-- Exercise aim --
Go through the records and show each line where the word "computer" occurs.

-- Material provided --

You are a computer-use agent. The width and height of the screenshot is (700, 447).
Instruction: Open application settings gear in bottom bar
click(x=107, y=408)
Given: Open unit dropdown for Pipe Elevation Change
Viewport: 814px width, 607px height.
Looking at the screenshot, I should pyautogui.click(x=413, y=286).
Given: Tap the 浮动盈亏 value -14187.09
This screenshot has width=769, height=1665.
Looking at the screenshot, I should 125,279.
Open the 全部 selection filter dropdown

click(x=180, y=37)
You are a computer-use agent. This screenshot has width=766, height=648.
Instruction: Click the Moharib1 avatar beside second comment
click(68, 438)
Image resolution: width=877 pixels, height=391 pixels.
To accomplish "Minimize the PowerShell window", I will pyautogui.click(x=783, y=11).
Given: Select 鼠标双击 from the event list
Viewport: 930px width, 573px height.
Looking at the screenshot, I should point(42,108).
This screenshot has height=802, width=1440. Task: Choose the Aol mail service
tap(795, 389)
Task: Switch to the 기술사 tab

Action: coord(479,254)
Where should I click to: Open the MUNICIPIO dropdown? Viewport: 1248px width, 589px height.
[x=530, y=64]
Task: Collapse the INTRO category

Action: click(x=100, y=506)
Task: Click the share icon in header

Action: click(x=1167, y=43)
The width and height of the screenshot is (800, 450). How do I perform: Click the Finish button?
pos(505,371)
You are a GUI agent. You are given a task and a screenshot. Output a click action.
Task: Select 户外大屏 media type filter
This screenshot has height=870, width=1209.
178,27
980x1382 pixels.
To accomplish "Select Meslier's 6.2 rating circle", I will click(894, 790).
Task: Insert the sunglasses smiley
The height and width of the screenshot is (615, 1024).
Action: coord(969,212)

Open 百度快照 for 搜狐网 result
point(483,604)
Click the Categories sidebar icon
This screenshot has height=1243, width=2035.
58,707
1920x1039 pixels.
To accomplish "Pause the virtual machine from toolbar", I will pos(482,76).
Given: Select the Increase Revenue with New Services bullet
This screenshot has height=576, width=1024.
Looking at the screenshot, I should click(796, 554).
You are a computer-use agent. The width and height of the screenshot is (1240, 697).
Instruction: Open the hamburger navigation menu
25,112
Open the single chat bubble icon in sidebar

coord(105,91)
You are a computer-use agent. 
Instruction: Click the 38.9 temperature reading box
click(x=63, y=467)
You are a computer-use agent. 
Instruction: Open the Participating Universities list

-- Result for this task --
You are a computer-use agent. The width and height of the screenshot is (700, 447).
You are a computer-use agent. This screenshot has width=766, height=648.
You are a computer-use agent. The width and height of the screenshot is (1240, 697).
You are a computer-use agent. 
You are a computer-use agent. 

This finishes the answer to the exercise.